Front. Endocrinol., 30 May 2022
Sec. Clinical Diabetes

Comparison of Bone Mineral Density in US Adults With Diabetes, Prediabetes and Normoglycemia From 2005 to 2018

Jing YuanJing Yuan1Pu Jia*Pu Jia2*Jian-Bo Zhou*Jian-Bo Zhou1*
  • 1Department of Endocrinology, Beijing Tongren Hospital, Capital Medical University, Beijing, China
  • 2Department of Orthopedics, Beijing Friendship Hospital, Capital Medical University, Beijing, China

Background: Accumulating evidence has shown that diabetes has an impact on bone metabolism with conflicting results. Furthermore, little is known about the relationship of prediabetes with bone mineral density (BMD). Therefore, we explored the association between BMD and glucometabolic status in adults in the US.

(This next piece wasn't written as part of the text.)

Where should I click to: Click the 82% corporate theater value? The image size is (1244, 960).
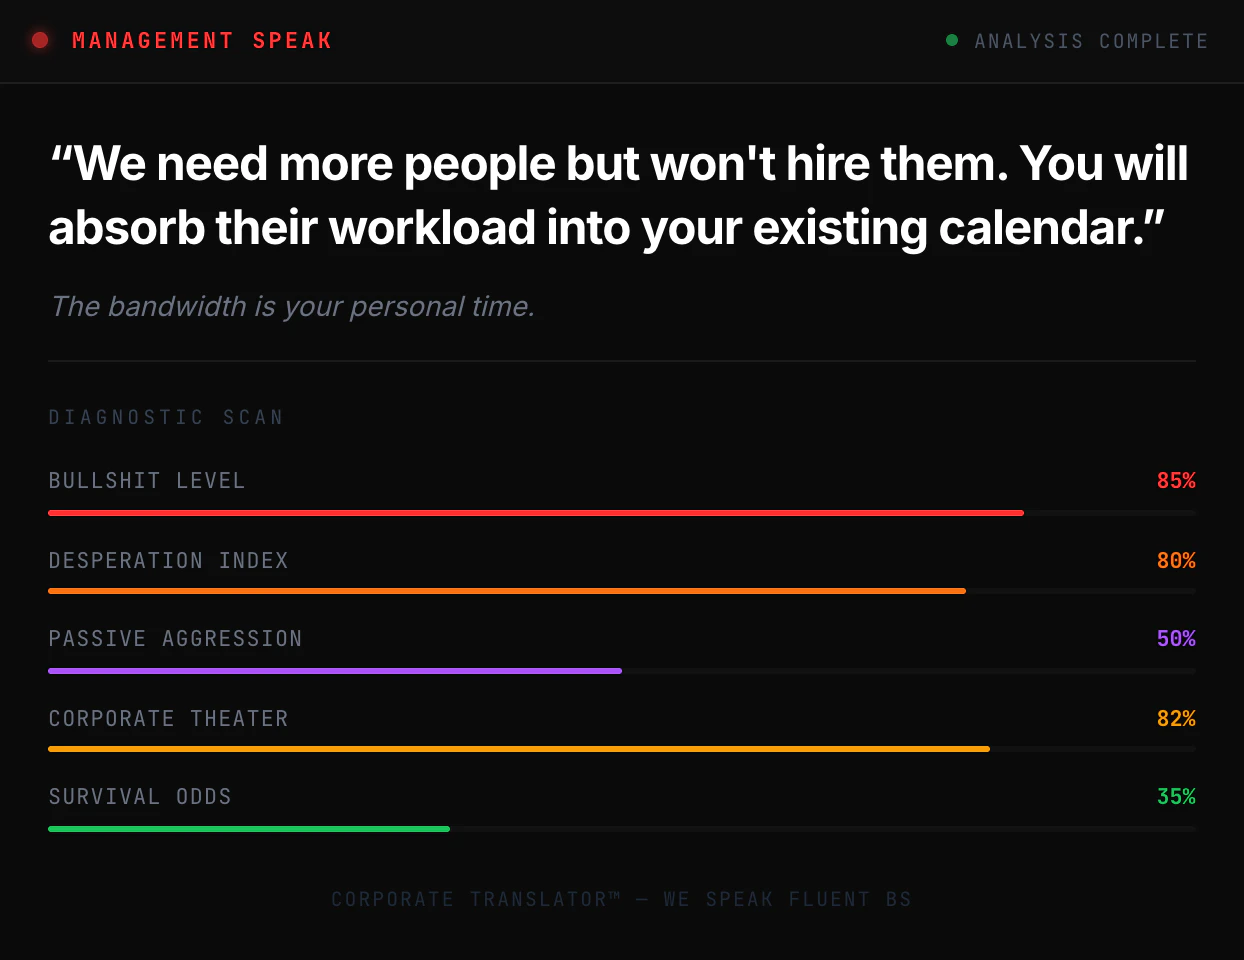[1176, 718]
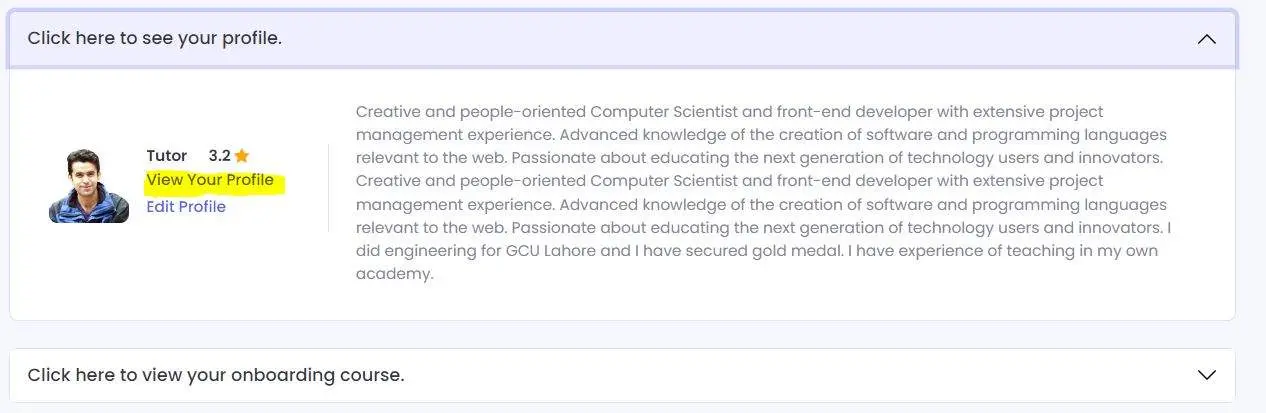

Methods: In this cross-sectional study, we extracted and analyzed data from the National Health and Nutrition Examination Survey (NHANES) from 2005 to 2018. A total of 14610 subjects aged 40 ≥ years diagnosed with diabetes, prediabetes, or normal glucose regulation (NGR) and had available data on BMD were eligible.

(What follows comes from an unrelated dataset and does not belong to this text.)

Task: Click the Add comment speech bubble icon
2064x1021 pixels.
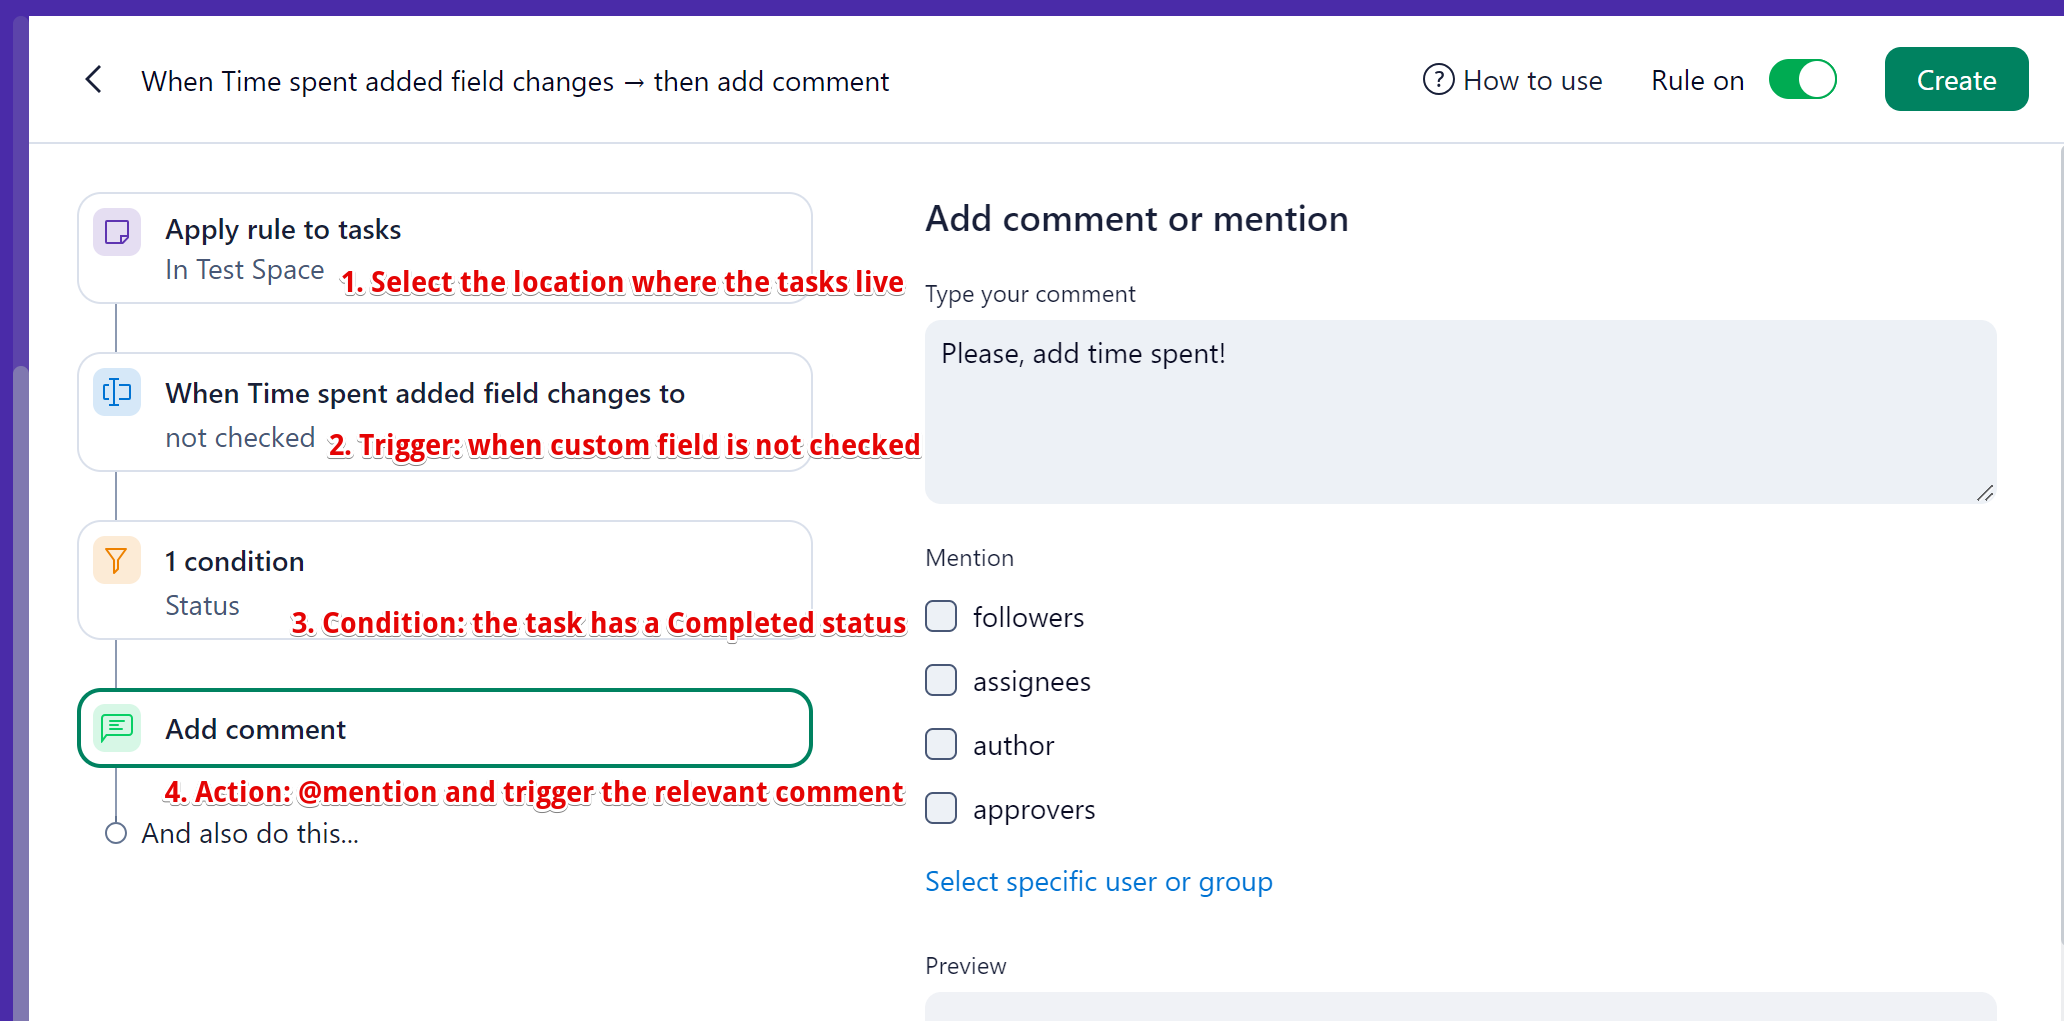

Results: The prevalence of prediabetes and diabetes in US adults aged 40 ≥ years were 39.2% and 26.4%, respectively. After multivariable adjustment, we found an increasing trend of BMD at the total hip, femoral neck, and lumbar spine with glucometabolic conditions from NGR and prediabetes to diabetes in adults aged ≥ 40 years in the US. This trend was more prominent in women than that in men. Fasting plasma glucose (FPG) and HbA1c levels were also positively correlated with BMD.

Conclusions: Glucometabolic conditions were significantly associated with BMD values in US adults.

Introduction

Diabetes mellitus (DM) is a chronic metabolic disorder characterized by insufficient insulin production, endogenous insulin resistance, or both (1, 2), resulting in hyperglycemia. This results in an increased risk of microvascular and macrovascular complications, which significantly impact an individual’s life expectancy and quality of life (3, 4). According to the International Diabetes Federation, approximately 537 million adults worldwide have diabetes, which is expected to rise to 783 million by 2045 (5). The high prevalence of diabetes and its associated complications impose an overwhelming medical and economic burden and is emerging as a severe public health issue.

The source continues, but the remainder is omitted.